There’s going to be a lot said about this over the, well, next few years, because Comrade Bragg wants the trial in January 2024, right in the middle of the primaries
I have a feeling they're trying to jam up the system for 2 years of legal rangling, hoping that keeps Trump from being the candidate
— William Teach2 ??????? #refuseresist (@WTeach2) April 4, 2023
What’s the underlying crime that allowed Bragg to elevate this to a felony? No one knows. Bragg won’t say, so, there should be some interesting motions in the next few weeks
Bragg’s Trump Indictment Folly
A long-standing progressive fantasy was fulfilled Tuesday afternoon when Donald Trump was arraigned on criminal charges in Manhattan.
The spectacle of a former president driving in a motorcade to the courthouse and sitting at a defense table surrounded by his attorneys will long be remembered as a symbol of the poisonous politics of the Trump era.
It’d be one thing if there were a clear felony violation that is consistently prosecuted, but the unsealed indictment is as weak as advertised. (snip)
Hush payments aren’t illegal. But the reimbursements from the Trump Organization to Trump fixer Michael Cohen were logged as legal expenses. This was misleading and is potentially a misdemeanor. Prosecuting Trump over misdemeanors would be too ridiculous even for Bragg, who campaigned on nailing Trump and showing leniency to street criminals. It would also run afoul of the fact that the statute of limitations has lapsed on any misdemeanor.

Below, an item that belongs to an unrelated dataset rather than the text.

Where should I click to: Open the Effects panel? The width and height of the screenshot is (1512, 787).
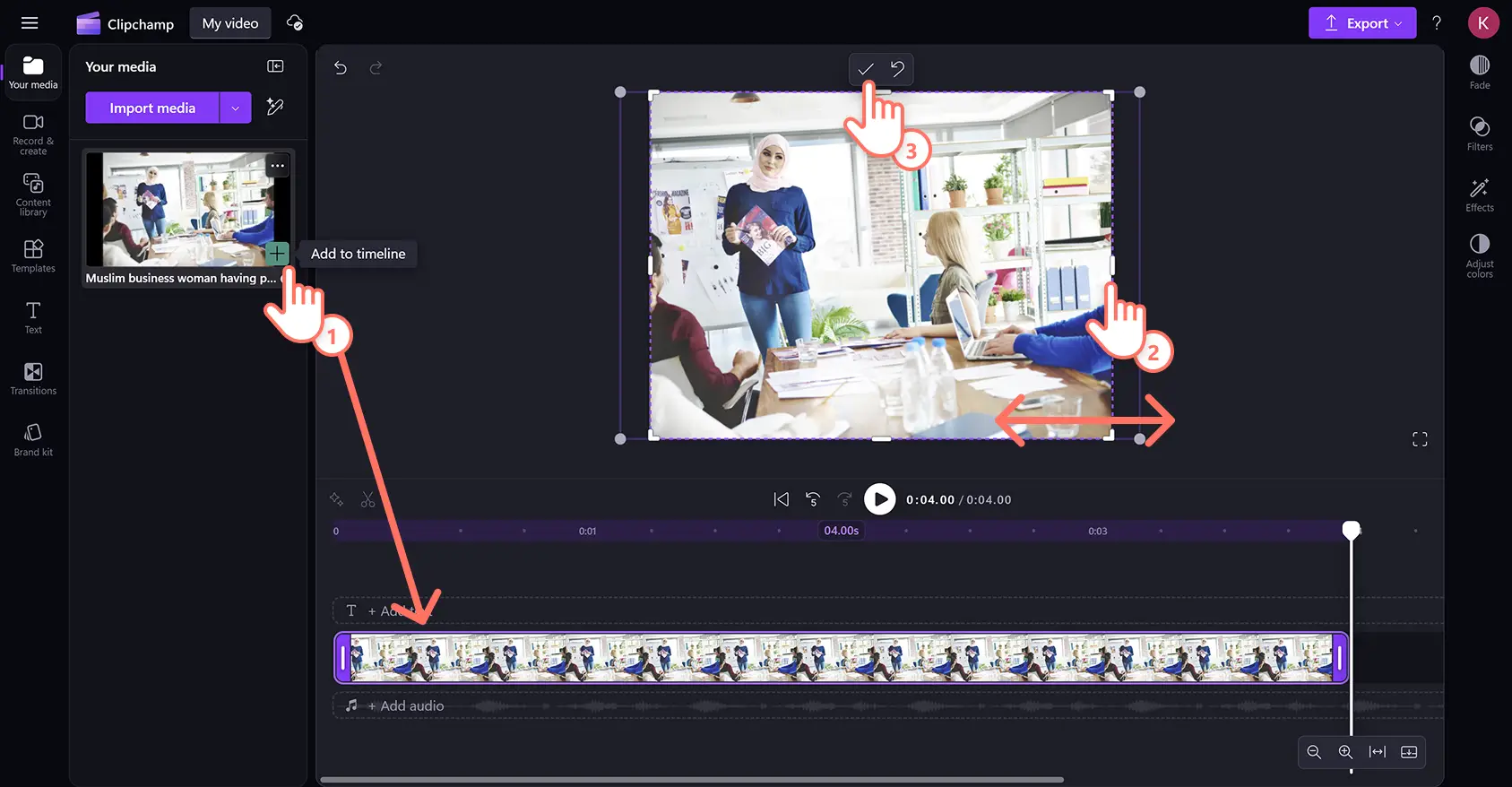tap(1479, 195)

So Bragg needed a way to transform the misdemeanors into felonies, which he can do, in theory, if the false business accounting was in the service of another crime. There’s been a great deal of speculation about what that other crime is, and the much-anticipated indictment . . . doesn’t say.

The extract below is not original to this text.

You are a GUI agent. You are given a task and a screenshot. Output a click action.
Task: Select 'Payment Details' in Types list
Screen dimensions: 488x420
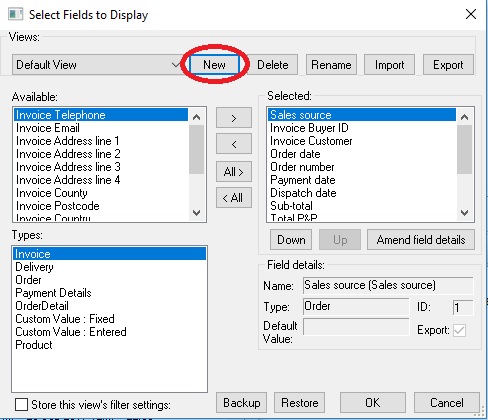[x=53, y=293]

He states he doesn’t have to say it, but, isn’t it required that the defendant be appraised of what they’re being charged with?
Asked why he didn’t mention the other alleged crime in the indictment at his post-arraignment press conference, Bragg said the law doesn’t require its being specified in the indictment. Even he must know that’s absurd. The purpose of an indictment is to put the accused on notice of what crimes he has committed, and this other “crime” that Trump allegedly concealed by misdemeanor records violations is essential to the case; the indictment fails its most basic function by failing to specify it.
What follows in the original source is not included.